- What to do:
Only the text carries over: repeat the records exactly and drop the images.

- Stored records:
*** Block opens ***

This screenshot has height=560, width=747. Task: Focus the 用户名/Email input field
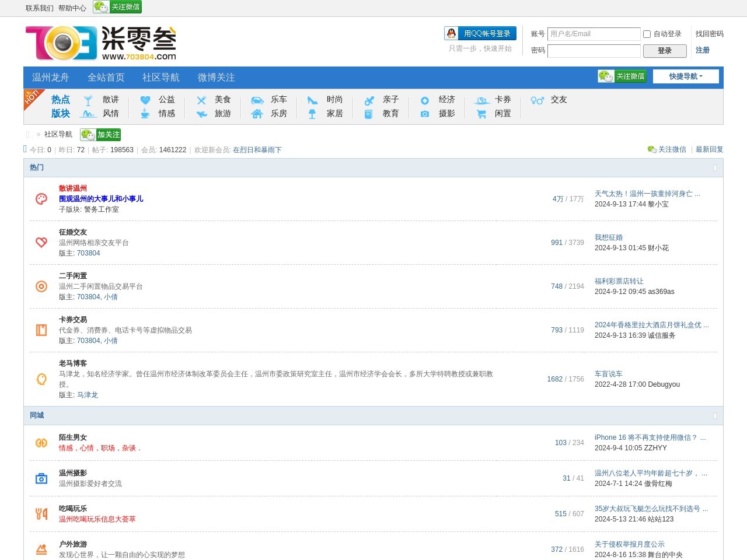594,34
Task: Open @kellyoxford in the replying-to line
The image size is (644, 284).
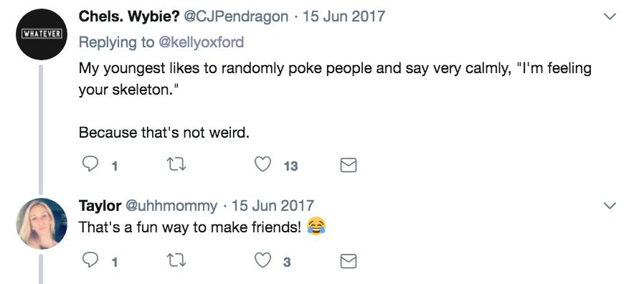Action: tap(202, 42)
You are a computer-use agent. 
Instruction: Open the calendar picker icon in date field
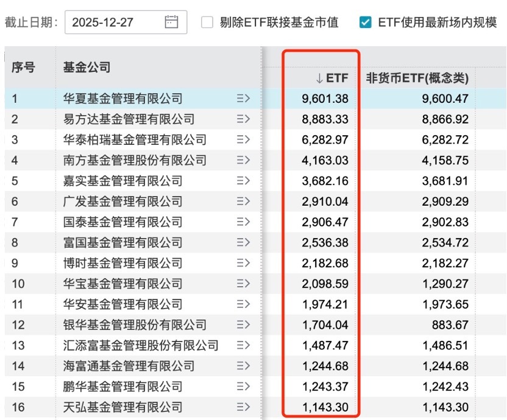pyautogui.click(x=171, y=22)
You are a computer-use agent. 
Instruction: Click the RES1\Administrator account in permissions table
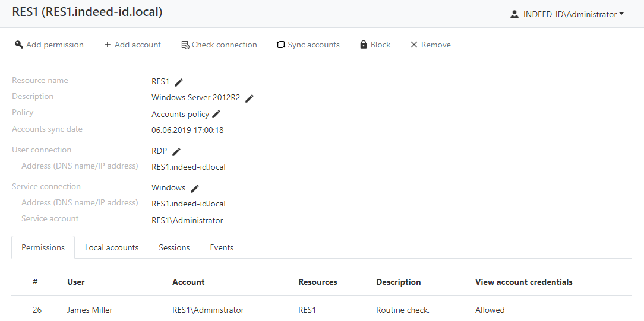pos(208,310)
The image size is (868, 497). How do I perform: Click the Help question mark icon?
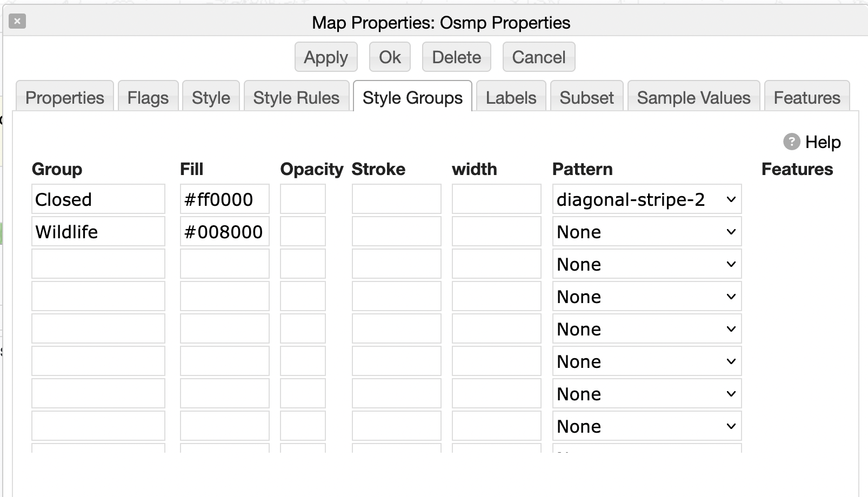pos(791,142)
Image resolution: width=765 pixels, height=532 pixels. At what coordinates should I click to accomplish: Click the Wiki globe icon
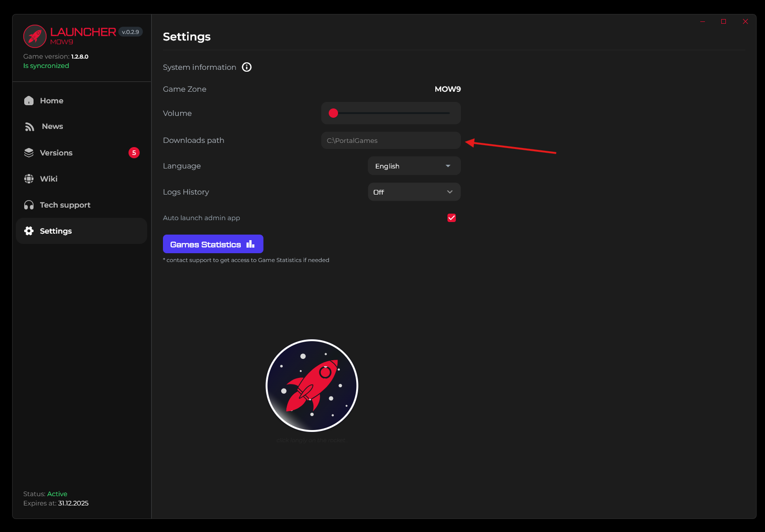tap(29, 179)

*** Block closes ***

- Task answer:
This screenshot has height=560, width=747. Task: Focus the 用户名/Email input field
594,34
Task: Open @kellyoxford in the replying-to line
The image size is (644, 284).
Action: tap(202, 42)
You are a computer-use agent. 
Instruction: Open the calendar picker icon in date field
pyautogui.click(x=171, y=22)
You are a computer-use agent. 
Instruction: Click the RES1\Administrator account in permissions table
pos(208,310)
The image size is (868, 497). How do I perform: Click the Help question mark icon?
pos(791,142)
Image resolution: width=765 pixels, height=532 pixels. At what coordinates should I click to accomplish: Click the Wiki globe icon
tap(29, 179)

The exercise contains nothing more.